Getting Closer to Maxwell Park – Judy Salamon

A year ago today, I taught a photography workshop in San Francisco. The students practiced “getting closer. I encouraged participants to acknowledge discomfort and create support networks. As I wrote last year,  “Photographers build bridges to people who are lonely,” but we often forget to build our own bridges.

Maxwell Park residents hold a candlelight vigil on Thursday July 25, 2013 for neighbor Judy Salamon. Salamon was shot and killed a day earlier while driving in the neighborhood, apparently a random shooting victim. (bryan farley)

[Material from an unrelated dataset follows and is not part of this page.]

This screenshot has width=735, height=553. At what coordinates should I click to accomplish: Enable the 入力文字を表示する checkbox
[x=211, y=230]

Three months after the workshop, I photographed a neighborhook candlelight vigil. Our neighbor, Judy Salamon, had been shot and killed in the neighborhood. I rushed over to the vigil “to get closer.” Perhaps I believed that if I got close enough, I could help. Lately, I have been pulling back, because I lost my focus. I needed a bridge.

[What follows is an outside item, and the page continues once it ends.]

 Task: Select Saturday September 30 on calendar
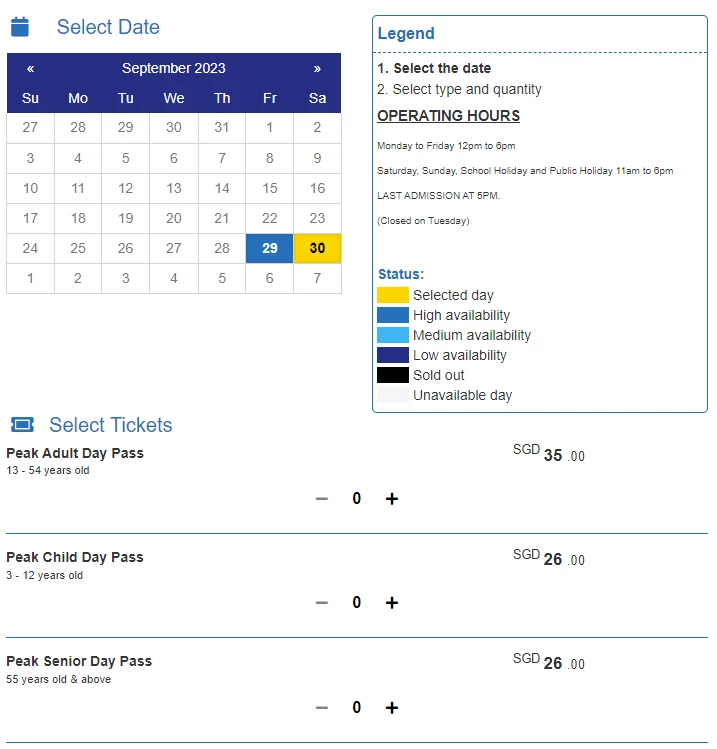[x=317, y=248]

Maxwell Park residents hold a candlelight vigil on Thursday July 25, 2013 for neighbor Judy Salamon. Salamon was shot and killed a day earlier while driving in the neighborhood, apparently a random shooting victim. (bryan farley)

Yesterday, Oakland Police announced that two men were charged for murdering Salamon. According to several publications and interviews, OPD claim that Salamon filmed the two men after witnessing a crime. She was shot when she would not relinquish her phone.

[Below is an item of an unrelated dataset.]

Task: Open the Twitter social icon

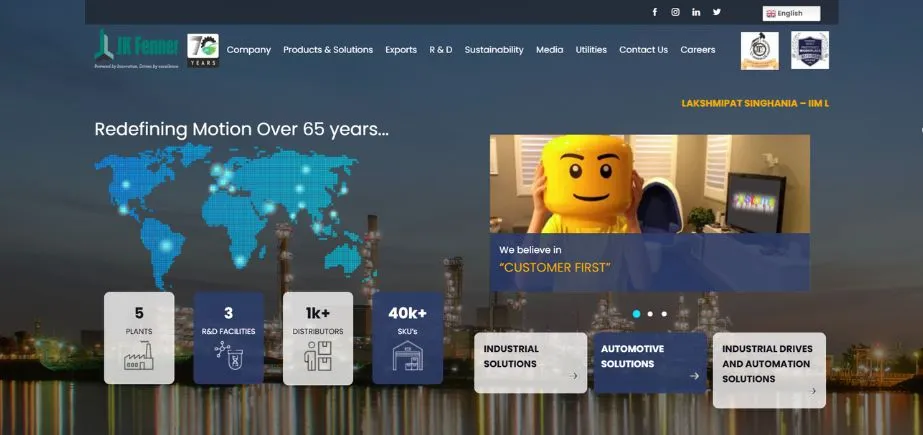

Maxwell Park residents hold a candlelight vigil on Thursday July 25, 2013 for neighbor Judy Salamon. Salamon was shot and killed a day earlier while driving in the neighborhood, apparently a random shooting victim. (bryan farley)

I do not know what would have happened if Judy had avoided the alleged shooters or relinquished her camera phone immediately. Professional journalists are killed every year. The Committee to Protect Journalists tracks the numbers. Since 1992, more than 1,000 journalists have been killed.  Though the CPJ was founded for journalists, its mission is “for anyone who cherishes the value of information for a free society.” Judy wanted our neighborhood to be more free and in her effort to “mold a new reality” for Maxwell Park, Judy may have gotten us closer.